William James in a famous essay[1] recognizes clearly the enormous value of the fighting instinct in stimulating action to an intense effectiveness exhibited under no other circumstances, and proposes a "moral equivalent for war"—an army devoted to constructive enterprises, reclaiming the waste places of the land, warring against poverty and disease and the like. Certainly every great reform movement has been intensely stimulated and has gathered about it the energies of men when it has become a "crusade for righteousness." Part of Theodore Roosevelt's power was in his picturesque phrasing of political issues as if they were great moral struggles. No one could forget, or fail to have his heart beat a trifle faster at Roosevelt's trumpet call in the 1912 campaign: "We stand at Armageddon and we battle for the Lord." His "Big Stick" became a potent political symbol. Astute political leaders have not failed to capitalize the fighting instinct, and any social project will enlist the wider enthusiasm and the more energetic support if it is hailed as a battle or fight against somebody or something.
[Footnote 1: "A Moral Equivalent of War," in Memories and Studies.]

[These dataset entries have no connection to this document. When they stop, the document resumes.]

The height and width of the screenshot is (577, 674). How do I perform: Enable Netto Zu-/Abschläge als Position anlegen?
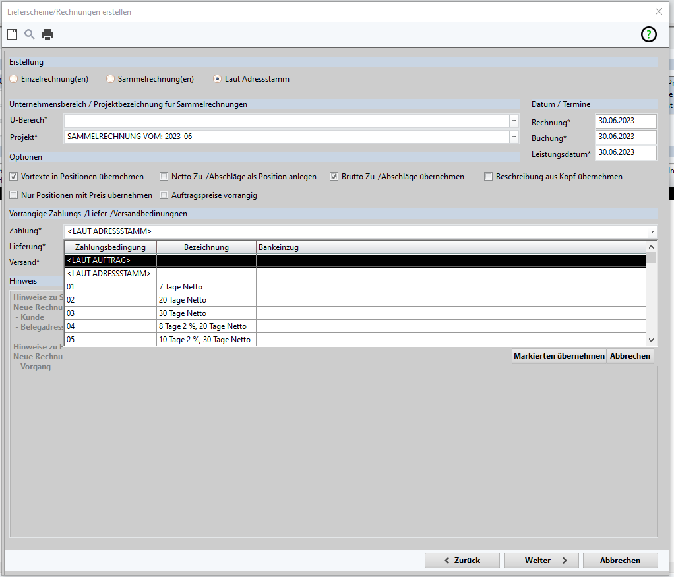click(x=164, y=177)
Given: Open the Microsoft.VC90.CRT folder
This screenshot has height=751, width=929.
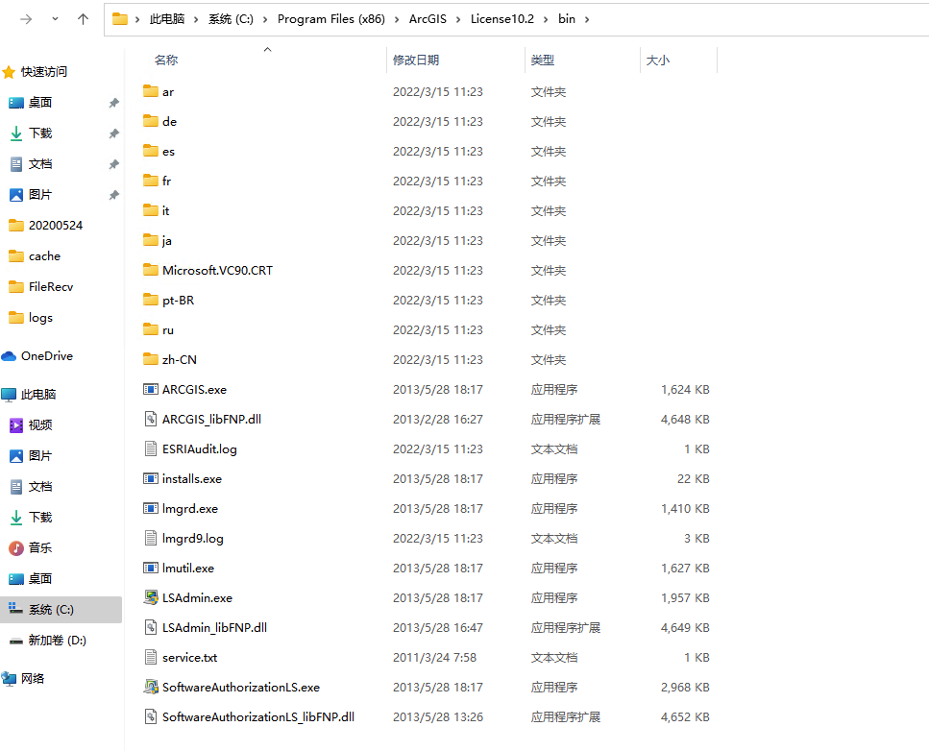Looking at the screenshot, I should (217, 270).
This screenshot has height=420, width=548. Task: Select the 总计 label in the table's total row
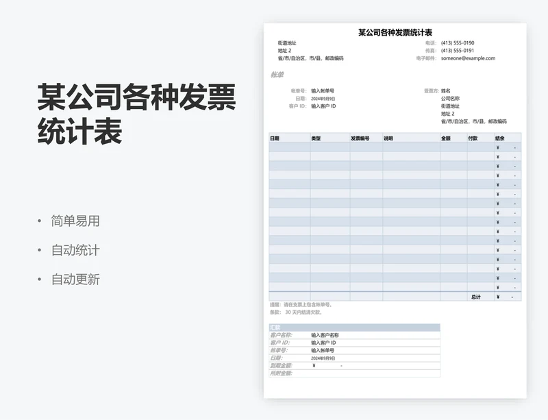(x=476, y=297)
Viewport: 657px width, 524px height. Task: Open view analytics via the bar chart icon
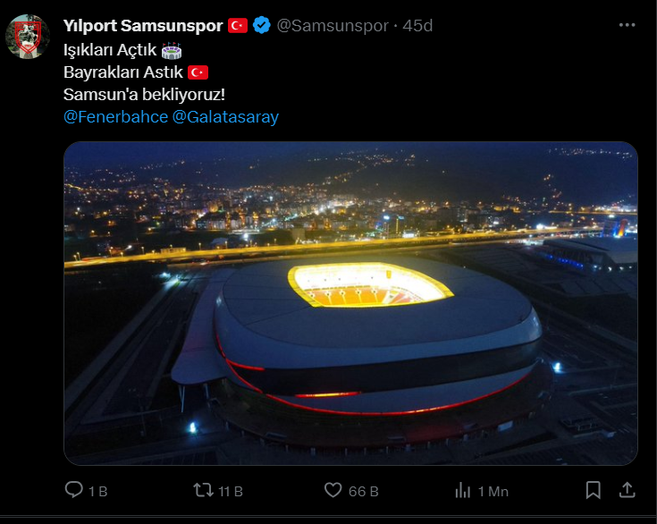pyautogui.click(x=463, y=490)
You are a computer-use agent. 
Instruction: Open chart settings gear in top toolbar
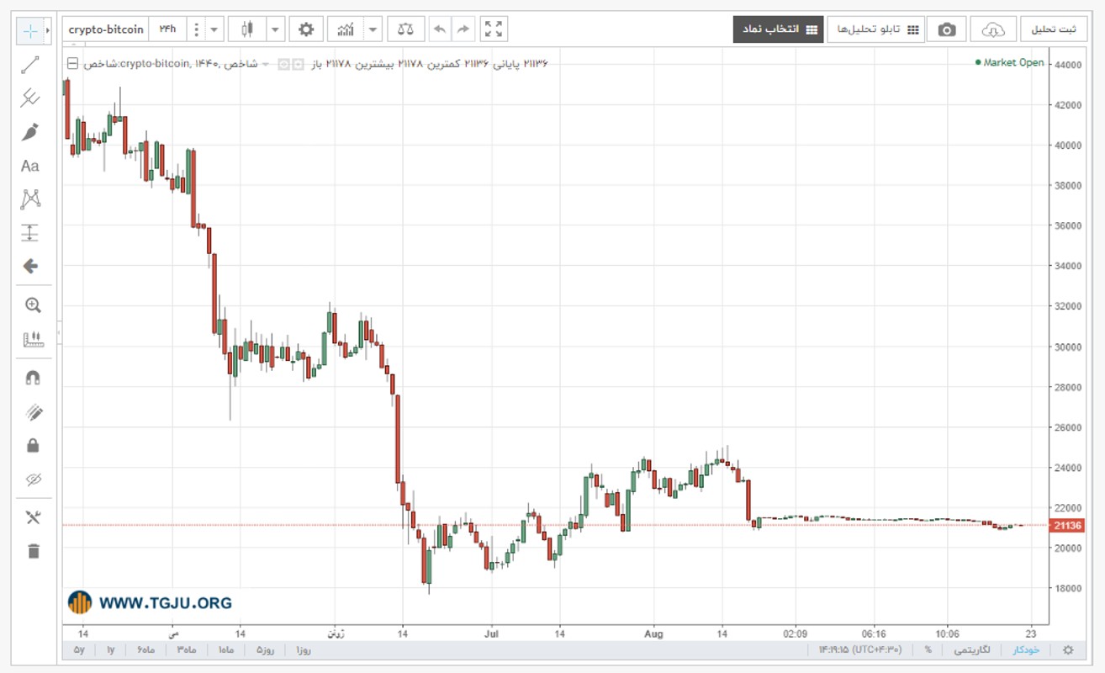coord(306,29)
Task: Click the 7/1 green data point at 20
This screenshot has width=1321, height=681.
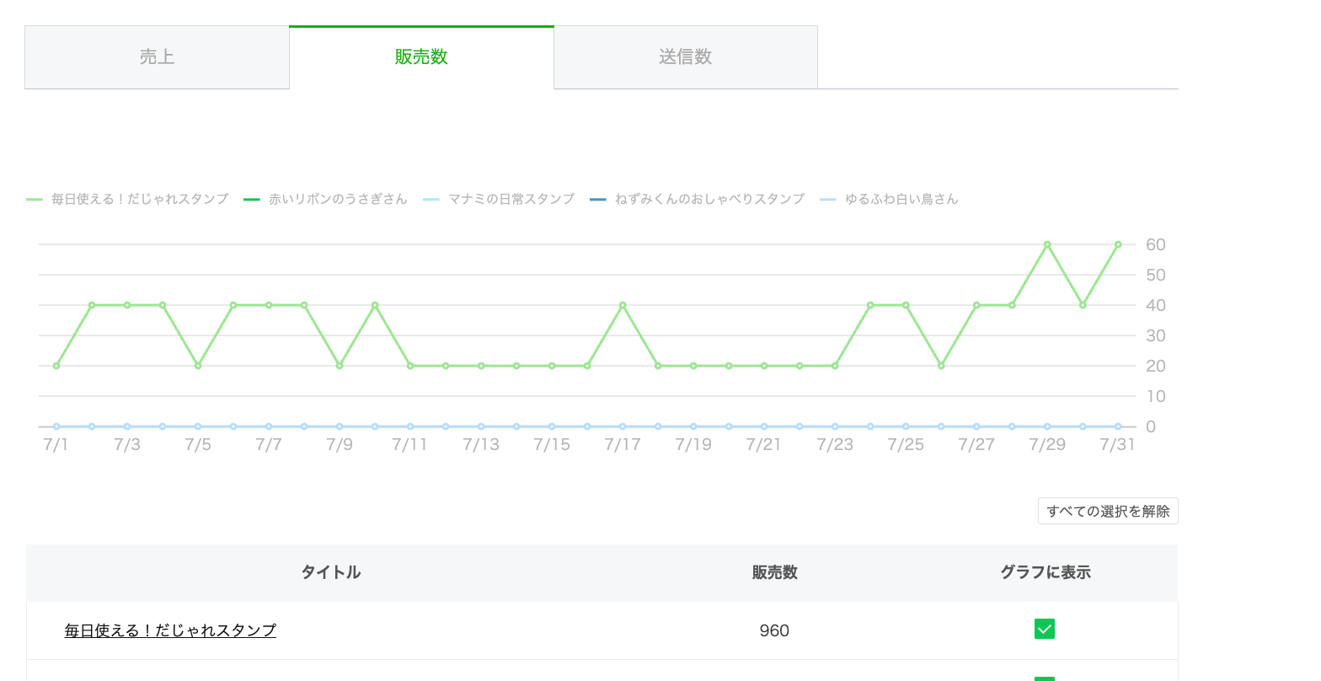Action: click(x=56, y=366)
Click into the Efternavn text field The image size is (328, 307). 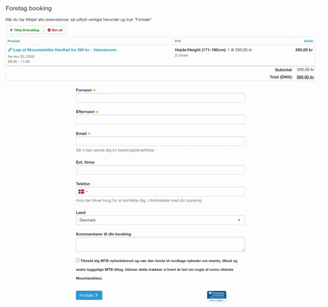(160, 120)
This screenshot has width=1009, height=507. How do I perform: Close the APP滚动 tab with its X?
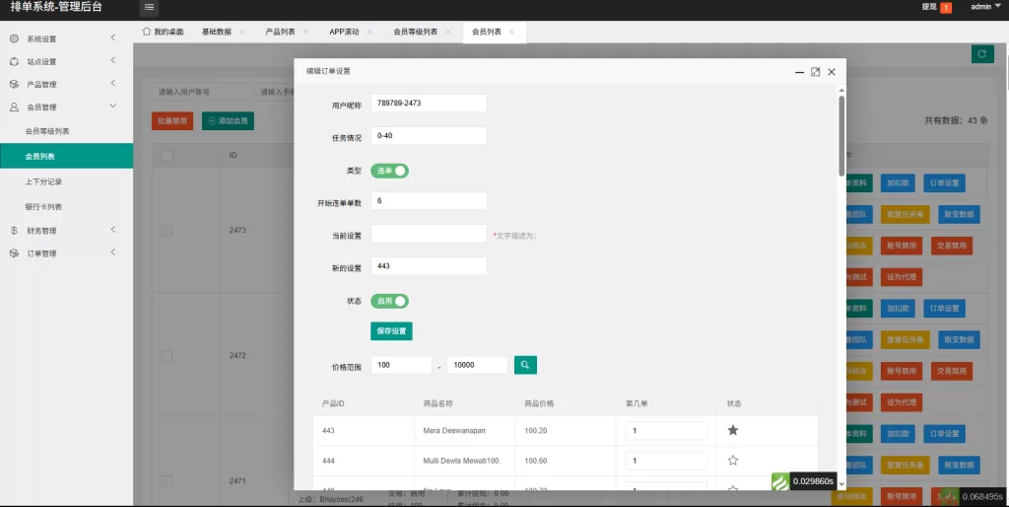[x=370, y=32]
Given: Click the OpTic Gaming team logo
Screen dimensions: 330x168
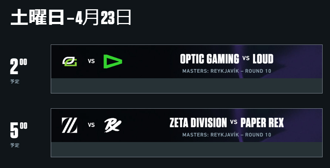Looking at the screenshot, I should click(x=70, y=61).
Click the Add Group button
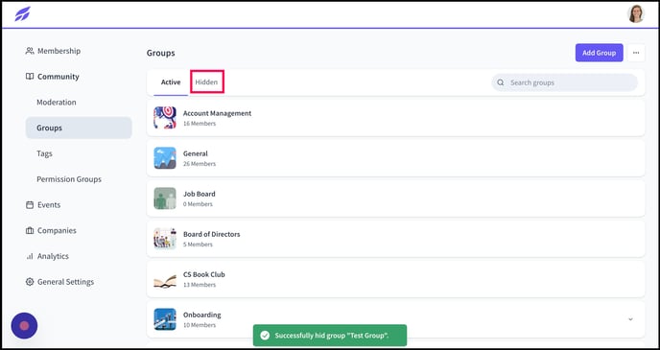The width and height of the screenshot is (660, 350). (x=599, y=53)
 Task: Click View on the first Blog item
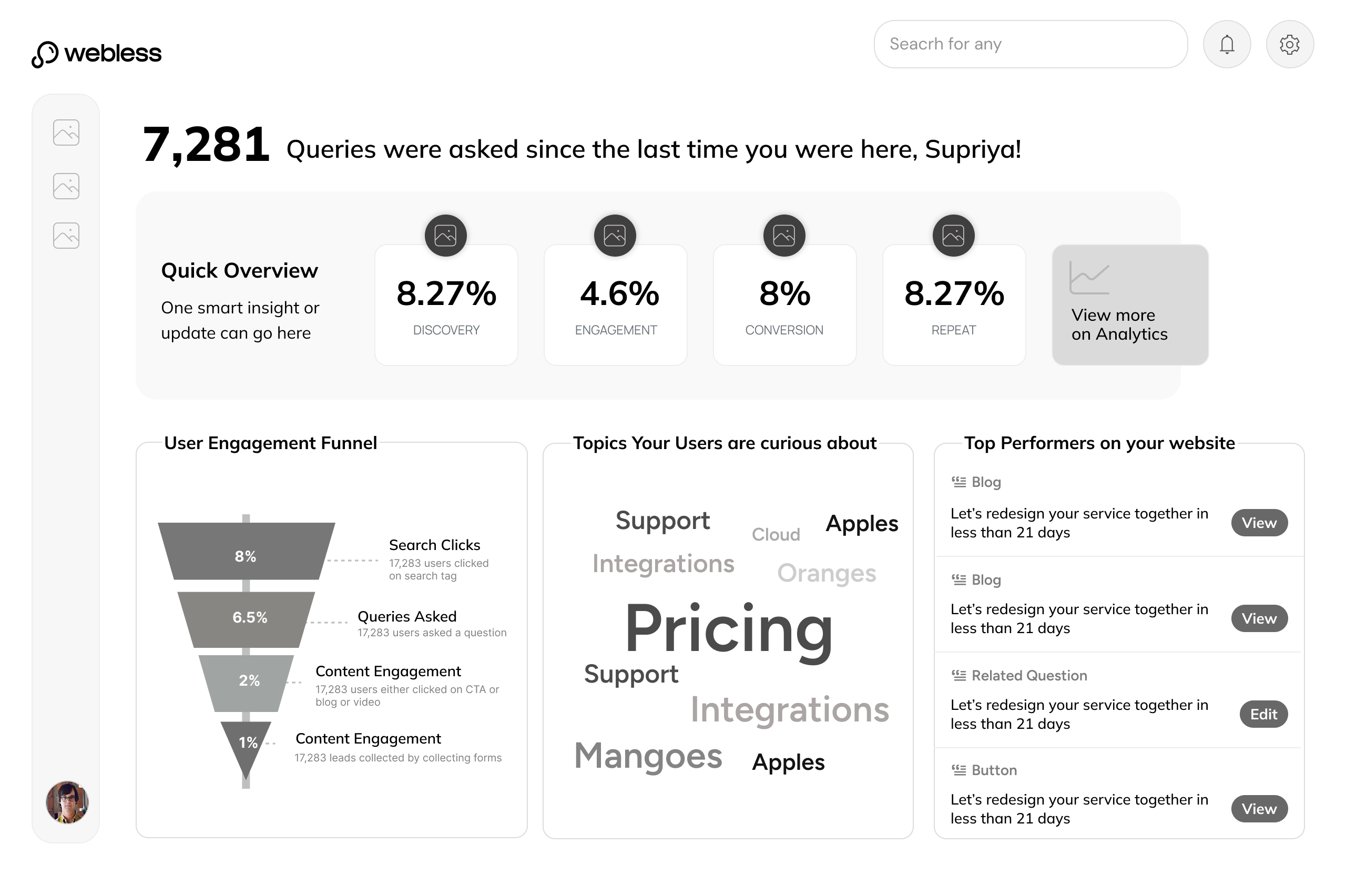point(1258,523)
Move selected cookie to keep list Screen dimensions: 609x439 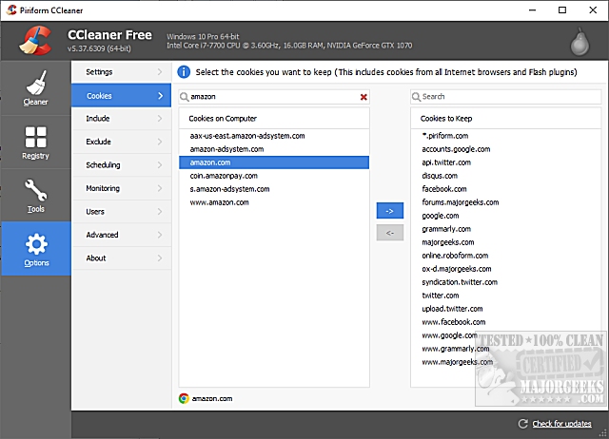pos(389,210)
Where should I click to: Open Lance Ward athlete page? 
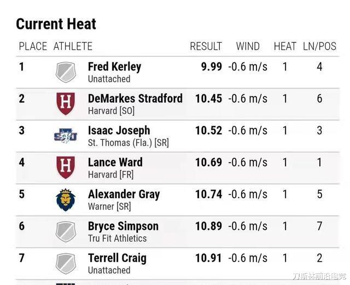click(115, 162)
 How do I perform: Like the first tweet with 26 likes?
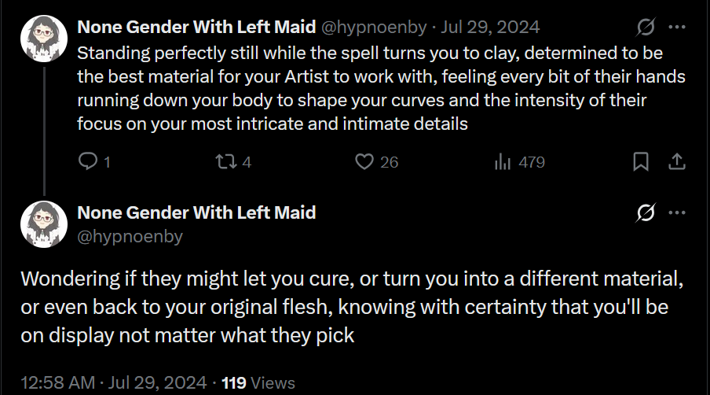click(x=364, y=162)
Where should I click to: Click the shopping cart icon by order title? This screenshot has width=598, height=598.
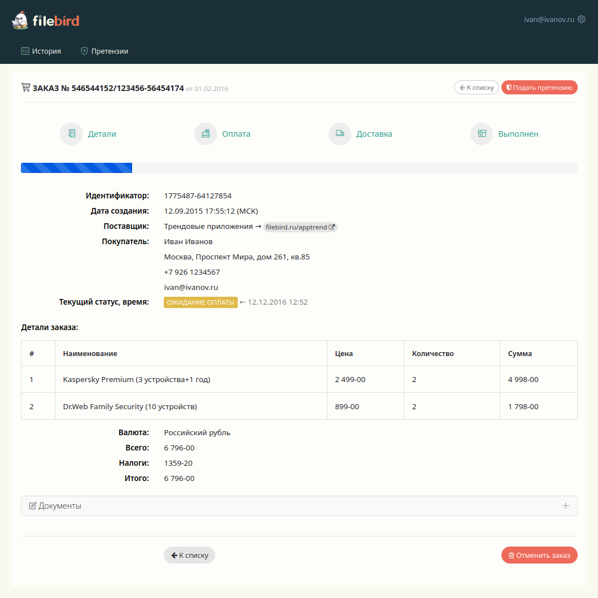tap(25, 88)
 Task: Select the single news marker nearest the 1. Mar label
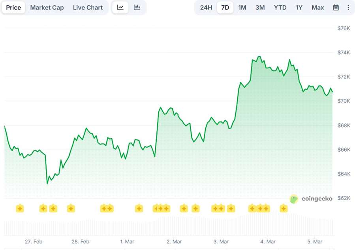tap(139, 208)
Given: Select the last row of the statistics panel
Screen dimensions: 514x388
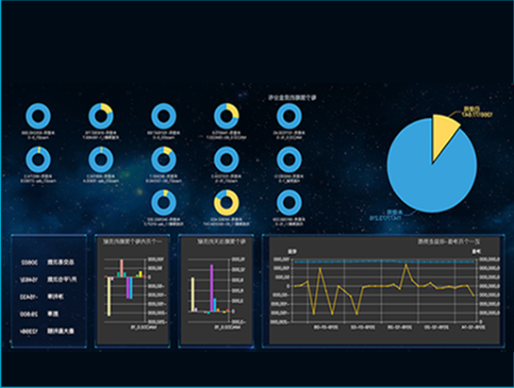Looking at the screenshot, I should pos(48,331).

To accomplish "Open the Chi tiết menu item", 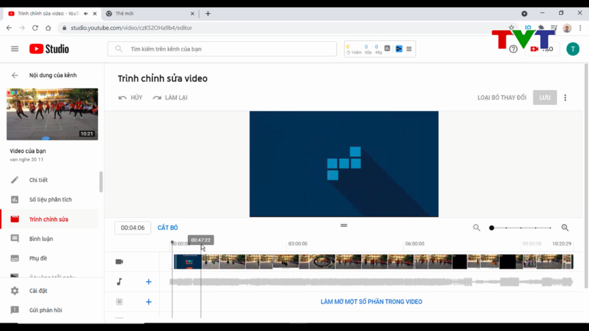I will [x=39, y=180].
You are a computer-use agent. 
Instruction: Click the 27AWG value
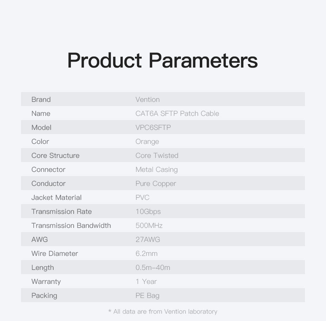pos(148,239)
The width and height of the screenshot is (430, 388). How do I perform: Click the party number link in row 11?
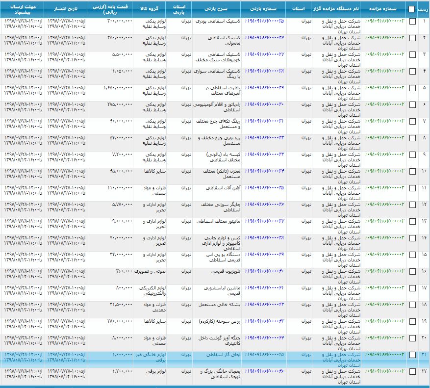pyautogui.click(x=264, y=188)
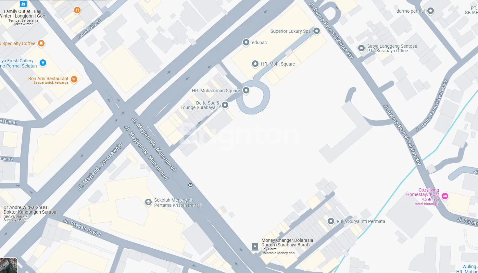
Task: Open Sekolah Menengah Kristen Petra 1 school icon
Action: (x=148, y=203)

In personal life also the instinct of pugnacity and the feeling of anger that goes with it seem to set loose immense floods of reserve energy. McDougall exaggerates but a trifle when he says it supplies the zest and determines the forms of all our games and recreations, and nine tenths of the world's work is done by it. "Our educational system is founded upon it; it is the social force underlying an immense amount of strenuous exertion; to it we owe in a great measure even our science, our literature, and our art; for it is a strong, perhaps an essential, element of ambition, that last infirmity of noble minds."[1] In the overcoming of obstacles, whether in the work itself, or in the difficulties that a surgeon or a scholar meets with, or in frustrations deliberately put in our way by other people, pugnacity is an invaluable stimulant and sustainer of action. Every great personality of strong convictions and dominant energy has possessed it to some extent; in characters of great moral energy it sometimes takes the form of a volcanic and virtuous wrath, as in the case of the Prophets of the Old Testament, or of later religious and social reformers who brought an earnest and bitter anger against the wrongs they saw and literally fought to overcome.